[Records drawn from a dataset]
--------------------------------------------------

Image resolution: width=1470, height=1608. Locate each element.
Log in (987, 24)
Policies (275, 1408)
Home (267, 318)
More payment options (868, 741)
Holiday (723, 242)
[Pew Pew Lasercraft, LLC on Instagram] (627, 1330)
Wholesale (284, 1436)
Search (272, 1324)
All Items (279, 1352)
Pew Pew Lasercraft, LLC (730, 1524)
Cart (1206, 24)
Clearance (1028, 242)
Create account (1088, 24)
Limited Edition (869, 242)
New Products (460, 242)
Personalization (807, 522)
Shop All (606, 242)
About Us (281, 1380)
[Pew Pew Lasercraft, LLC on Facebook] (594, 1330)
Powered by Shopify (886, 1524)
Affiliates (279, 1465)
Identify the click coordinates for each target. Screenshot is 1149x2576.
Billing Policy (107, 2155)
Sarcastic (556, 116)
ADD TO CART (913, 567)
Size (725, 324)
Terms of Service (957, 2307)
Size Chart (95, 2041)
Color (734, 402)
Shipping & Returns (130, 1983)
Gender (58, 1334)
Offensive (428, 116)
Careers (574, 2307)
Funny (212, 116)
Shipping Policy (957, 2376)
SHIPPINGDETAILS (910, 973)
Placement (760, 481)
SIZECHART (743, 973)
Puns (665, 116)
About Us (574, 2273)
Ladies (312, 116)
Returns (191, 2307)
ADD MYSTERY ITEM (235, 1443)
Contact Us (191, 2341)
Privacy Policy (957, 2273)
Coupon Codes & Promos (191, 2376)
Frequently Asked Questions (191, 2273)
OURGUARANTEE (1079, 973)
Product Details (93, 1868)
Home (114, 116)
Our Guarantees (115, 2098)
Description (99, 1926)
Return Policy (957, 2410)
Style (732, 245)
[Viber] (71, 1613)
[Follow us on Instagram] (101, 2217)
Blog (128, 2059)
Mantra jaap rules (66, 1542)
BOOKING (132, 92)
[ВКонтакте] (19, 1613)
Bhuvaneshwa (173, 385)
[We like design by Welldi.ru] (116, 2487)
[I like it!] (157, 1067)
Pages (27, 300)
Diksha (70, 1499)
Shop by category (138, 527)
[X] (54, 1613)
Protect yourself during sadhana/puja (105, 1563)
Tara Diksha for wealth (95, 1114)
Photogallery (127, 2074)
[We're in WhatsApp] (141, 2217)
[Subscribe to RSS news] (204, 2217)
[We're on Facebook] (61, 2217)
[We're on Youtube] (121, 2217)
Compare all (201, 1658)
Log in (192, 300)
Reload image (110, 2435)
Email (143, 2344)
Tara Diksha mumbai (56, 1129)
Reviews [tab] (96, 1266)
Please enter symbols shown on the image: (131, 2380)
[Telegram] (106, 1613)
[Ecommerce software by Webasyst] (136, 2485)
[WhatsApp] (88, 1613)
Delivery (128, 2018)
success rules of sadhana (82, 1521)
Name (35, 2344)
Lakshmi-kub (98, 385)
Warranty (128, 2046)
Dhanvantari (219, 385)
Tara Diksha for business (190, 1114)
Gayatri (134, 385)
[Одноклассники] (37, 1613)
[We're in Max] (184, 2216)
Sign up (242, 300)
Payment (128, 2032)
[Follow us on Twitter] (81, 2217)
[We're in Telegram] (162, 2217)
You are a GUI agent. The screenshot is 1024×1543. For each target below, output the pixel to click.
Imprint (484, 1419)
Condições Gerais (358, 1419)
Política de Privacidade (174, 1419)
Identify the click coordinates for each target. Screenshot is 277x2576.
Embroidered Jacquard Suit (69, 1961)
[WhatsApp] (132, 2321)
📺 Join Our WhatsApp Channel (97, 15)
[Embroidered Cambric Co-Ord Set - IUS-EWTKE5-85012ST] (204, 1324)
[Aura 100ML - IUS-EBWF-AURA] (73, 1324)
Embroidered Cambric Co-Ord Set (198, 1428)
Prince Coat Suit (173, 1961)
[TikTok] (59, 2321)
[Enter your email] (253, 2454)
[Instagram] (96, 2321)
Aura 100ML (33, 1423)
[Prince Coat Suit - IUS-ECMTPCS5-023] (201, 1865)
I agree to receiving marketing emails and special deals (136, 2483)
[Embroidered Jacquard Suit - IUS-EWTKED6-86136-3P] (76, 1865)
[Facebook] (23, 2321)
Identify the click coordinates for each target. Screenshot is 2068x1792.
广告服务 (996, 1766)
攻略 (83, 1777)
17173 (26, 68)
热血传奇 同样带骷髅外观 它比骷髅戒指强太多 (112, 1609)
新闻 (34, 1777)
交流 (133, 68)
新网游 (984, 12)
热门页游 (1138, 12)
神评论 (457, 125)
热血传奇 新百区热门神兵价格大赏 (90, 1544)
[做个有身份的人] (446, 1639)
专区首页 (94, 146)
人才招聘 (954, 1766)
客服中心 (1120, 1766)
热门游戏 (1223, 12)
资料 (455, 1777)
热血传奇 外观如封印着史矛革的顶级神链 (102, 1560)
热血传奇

--------------------------------------------------

**Problem requirements**
When the line containing "[Ecommerce software by Webasyst] (136, 2485)" is reached, include it and stop. Until then, output each line of the entries exactly as given, starting from the first.

**Exercise output**
Image resolution: width=1470, height=1608. Locate each element.
Log in (987, 24)
Policies (275, 1408)
Home (267, 318)
More payment options (868, 741)
Holiday (723, 242)
[Pew Pew Lasercraft, LLC on Instagram] (627, 1330)
Wholesale (284, 1436)
Search (272, 1324)
All Items (279, 1352)
Pew Pew Lasercraft, LLC (730, 1524)
Cart (1206, 24)
Clearance (1028, 242)
Create account (1088, 24)
Limited Edition (869, 242)
New Products (460, 242)
Personalization (807, 522)
Shop All (606, 242)
About Us (281, 1380)
[Pew Pew Lasercraft, LLC on Facebook] (594, 1330)
Powered by Shopify (886, 1524)
Affiliates (279, 1465)
Identify the click coordinates for each target. Screenshot is 1149x2576.
Billing Policy (107, 2155)
Sarcastic (556, 116)
ADD TO CART (913, 567)
Size (725, 324)
Terms of Service (957, 2307)
Size Chart (95, 2041)
Color (734, 402)
Shipping & Returns (130, 1983)
Gender (58, 1334)
Offensive (428, 116)
Careers (574, 2307)
Funny (212, 116)
Shipping Policy (957, 2376)
SHIPPINGDETAILS (910, 973)
Placement (760, 481)
SIZECHART (743, 973)
Puns (665, 116)
About Us (574, 2273)
Ladies (312, 116)
Returns (191, 2307)
ADD MYSTERY ITEM (235, 1443)
Contact Us (191, 2341)
Privacy Policy (957, 2273)
Coupon Codes & Promos (191, 2376)
Frequently Asked Questions (191, 2273)
OURGUARANTEE (1079, 973)
Product Details (93, 1868)
Home (114, 116)
Our Guarantees (115, 2098)
Description (99, 1926)
Return Policy (957, 2410)
Style (732, 245)
[Viber] (71, 1613)
[Follow us on Instagram] (101, 2217)
Blog (128, 2059)
Mantra jaap rules (66, 1542)
BOOKING (132, 92)
[ВКонтакте] (19, 1613)
Bhuvaneshwa (173, 385)
[We like design by Welldi.ru] (116, 2487)
[I like it!] (157, 1067)
Pages (27, 300)
Diksha (70, 1499)
Shop by category (138, 527)
[X] (54, 1613)
Protect yourself during sadhana/puja (105, 1563)
Tara Diksha for wealth (95, 1114)
Photogallery (127, 2074)
[We're in WhatsApp] (141, 2217)
[Subscribe to RSS news] (204, 2217)
[We're on Facebook] (61, 2217)
[We're on Youtube] (121, 2217)
Compare all (201, 1658)
Log in (192, 300)
Reload image (110, 2435)
Email (143, 2344)
Tara Diksha mumbai (56, 1129)
Reviews [tab] (96, 1266)
Please enter symbols shown on the image: (131, 2380)
[Telegram] (106, 1613)
[Ecommerce software by Webasyst] (136, 2485)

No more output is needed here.